Helping Rules Questions.

We had the first session of our game today (went well, was fun, nothing to shout about, though), and as GM I ran into a couple rules questions about helping that I’m having trouble finding answers to in the book.

  1. The players were in a Speech conflict with an NPC, and no one had Orator. The first player to attack used his Nature instead as per the rules, but I wasn’t sure if I should have let the other players (none of whom had the Orator skill) use their Nature to help him. I didn’t, but I wasn’t sure all the same. Can Nature help a roll when the original player testing is going against his Nature instead of using a skill?

  2. This leads into my next question about help. I know the book says that those who help share rewards and defeats, but, say, I help my buddy on his Pathfinder roll, but he fails and becomes Angry as a result. Do I also become Angry as a result? If I’m helping on a Nature/Resources/Circles roll and my buddy becomes taxed or depleted in some way, do I also become taxed or depleted?

  3. Not a helping question, but I’m curious nonetheless: during the Player’s Turn, one of the players wanted to use his free test to make an Instructor test to teach the mice of Pebblebrook how to better defend themselves. The rules for Instructor state that the skill is used for transmitting skills from one player to another. I thought his idea was cool (and it went with his Belief), and it seemed harmless, so I let him make the Instructor test even though he was only transmitting knowledge fictionally to NPC mice. Is there any problem with this? I suspect not, as all I’m really doing is allowing the player to “waste” his Instructor test by not having a free test go to another PC. Anyway, I still want to ask. I don’t want to get too far from the book and start ruining things.

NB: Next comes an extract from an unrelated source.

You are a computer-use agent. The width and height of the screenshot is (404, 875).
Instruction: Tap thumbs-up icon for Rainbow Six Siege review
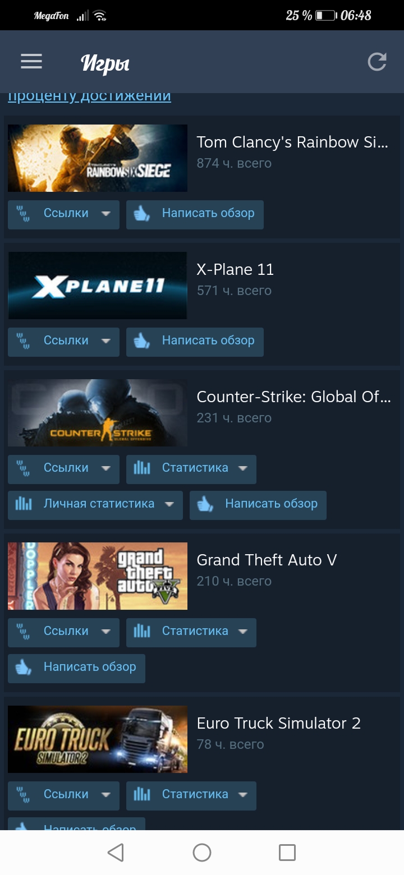(142, 213)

I have a feeling the answer to #2 is in the book, but I’m seriously reading the book right now and having a hard time finding it. I’ll keep looking. Thanks!

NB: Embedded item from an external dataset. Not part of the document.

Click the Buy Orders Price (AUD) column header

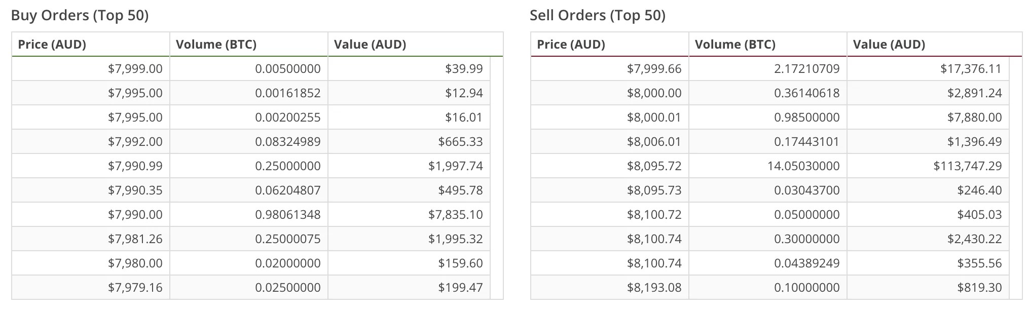pyautogui.click(x=52, y=45)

  1. Sure. Check out the bottom of page 93.

  2. Page 94. You Reap What You Sow: helping players suffer a lesser condition.

  3. Cool. Great stuff for the players’ turn. I would have made him make an Orator test first, to get the mice in order for Instruction. Then I would have allowed the Instructor test. Of course, since the mice of Pebblebrook are very mouselike, I would have required 5-7 Instructor tests before they really know how to defend themselves – in other words, until they learn the Fighter skill.

  1. Cool. Great stuff for the players’ turn. I would have made him make an Orator test first, to get the mice in order for Instruction. Then I would have allowed the Instructor test. Of course, since the mice of Pebblebrook are very mouselike, I would have required 5-7 Instructor tests before they really know how to defend themselves – in other words, until they learn the Fighter skill.

And would each of those test (Orator & all the Instruction tests) cost the player a separate check? Just curious…

Yes, RAW states they each cost a check. Sometimes you can’t accomplish what you’re after in one single check. GM’s role in the players’ turn is to prompt the players with the rules. And there’s no reason to let this particular situation break the check/test currency.

Good to know. Every time I read a post of yours, Luke, I realize I need to be harder on them, making them really fight to get what they want. I’m not so good at this!

Why the 5-7 tests? I know Let It Ride isn’t a rule in MG, but it seems implicit, especially after this post by you:

What’s the thought behind making him make 5-7 Instructor tests to teach the mice the skill?

OH. Is it that it would take about that many tests for a PC mouse to learn the skill from an Instructor per the Instructor skill rules? That would make sense. Just want to be clear on this one.

Yes, you need a number of instructions/attempts equal to your Nature. Mousefolk tend to have a higher Nature (since they are more mouselike than the Guard).